Wales: Business As Usual
“Elsewhere, Wales should really be looking to put away a highly inconsistent Australian side.
“As always, they benefit from a magnificent midfield of Jamie Roberts, Jonathan Davies and Dan Biggar, but the withdrawal of stand-in skipper Alun-Wyn Jones will be a big dent for them.
“Wales are really quite a benchmark side in the Northern Hemisphere these days and have been admirably consistent in recent years. But they are without Warren Gatland, a forensic investigator of others’ weaknesses which may prove costly, despite Rob Howley’s undoubted acumen.
“Wales’ key is their ability to see games out. They are very much like New Zealand in that they play for the full period. Beating them is a question of early scores; leave it too long and they have the self-belief to beat a lot of good sides,” noted Byrne.
“The Wallabies rely on a handful of world-class performers (their back row, half-backs and Israel Folau) interspersed between some doughty performers. Closing down Israel early is the key; once he steps off that left foot he’ll beat a fat man in a phonebox, so Wales will blitz at pace in his face and cut the space down for him.
“I still think this is a game Wales should win, despite their missing personnel, and I’ll be bold and call a ten point victory for the hosts,” said the Leinsterman.
The Weeks Ahead
“Whilst England and Scotland are not in action this weekend, I do want to add that I genuinely think that Scotland could be a surprise package this season. They will be shorn of the power of WP Nel on the tighthead, but elsewhere, and in the midfield particularly, they’re using their provincial successes to build a very exciting side.
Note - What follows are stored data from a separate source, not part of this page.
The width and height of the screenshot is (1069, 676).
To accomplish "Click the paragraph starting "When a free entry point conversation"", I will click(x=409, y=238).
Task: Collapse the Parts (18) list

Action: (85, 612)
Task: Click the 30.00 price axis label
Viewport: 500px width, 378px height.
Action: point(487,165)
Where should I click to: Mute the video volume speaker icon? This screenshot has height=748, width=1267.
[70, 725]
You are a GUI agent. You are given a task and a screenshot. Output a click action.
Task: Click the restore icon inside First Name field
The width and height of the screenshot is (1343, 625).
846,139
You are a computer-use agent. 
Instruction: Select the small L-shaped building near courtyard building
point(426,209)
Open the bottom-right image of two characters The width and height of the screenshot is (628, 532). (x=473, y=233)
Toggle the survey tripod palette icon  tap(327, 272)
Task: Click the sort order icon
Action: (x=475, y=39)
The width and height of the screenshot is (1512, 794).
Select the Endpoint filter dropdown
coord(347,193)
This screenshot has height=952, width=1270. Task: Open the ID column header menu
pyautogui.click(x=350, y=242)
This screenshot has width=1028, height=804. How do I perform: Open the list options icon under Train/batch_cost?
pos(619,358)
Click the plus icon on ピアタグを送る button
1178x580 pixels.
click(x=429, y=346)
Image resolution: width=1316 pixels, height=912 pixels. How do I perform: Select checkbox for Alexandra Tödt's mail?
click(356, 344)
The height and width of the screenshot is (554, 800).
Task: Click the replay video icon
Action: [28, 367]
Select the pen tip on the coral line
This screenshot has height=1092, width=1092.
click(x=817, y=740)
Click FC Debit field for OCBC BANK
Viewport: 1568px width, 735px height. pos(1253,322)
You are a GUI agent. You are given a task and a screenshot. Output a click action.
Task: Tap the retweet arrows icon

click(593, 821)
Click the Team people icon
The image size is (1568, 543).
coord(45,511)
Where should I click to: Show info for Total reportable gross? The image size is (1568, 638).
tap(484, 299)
“There’s been a few changes up there and as always, the Scottish public demand respect and performances, and I’ll be interested to see how they go with the brilliant centre and back row options that seem to abound for them,” observed Byrne.
“Eddie Jones’ England are on the verge of something very special, but their run of injuries in the seven berth defies belief,” he chuckled.
“What can one say about Maro Itoje that’s not already been said? Nine tests and the guy is already absolutely world class. His precision is astonishing for someone of such tender years and England’s back five will be very unbalanced without Maro, George Kruis and the evergreen James Haskell.
“The key question is if the players coming can adapt to Eddie Jones’ total rugby philosophy. I expect Tom Wood to come into the openside shirt; you need someone who has been there and understands the physicality, especially since England have South Africa first up. Wood isn’t the most creative but he’s as hard as teak and will offer a world class lineout option for England.
“I also expect to see a real battle for the 13 shirt as Henry Slade looks a quality act despite Exeter’s recent form. He will keep Jonathan Joseph honest, and elsewhere I relish seeing Nathan Hughes power in the international scene during the matches ahead,” admired Byrne.
“However, the brutal truth is, Eddie will be measured by his own success to date. On that basis, four from four is the only result he’ll be interested in and I fully expect that anything else will be deemed below par by all concerned, not least of all Eddie!” concluded Byrne.
That brings this week’s edition of Expert Witness to a close and we will return next week with more views from within the game. We thank Shane for his time once again and he will rejoin us in the New Year for more musings and a rather exciting announcement.
Shane Byrne played 41 times for Ireland with four tests for the British and Irish Lions. A great technical hooker and lineout operator, he represented Saracens and Leinster at club level.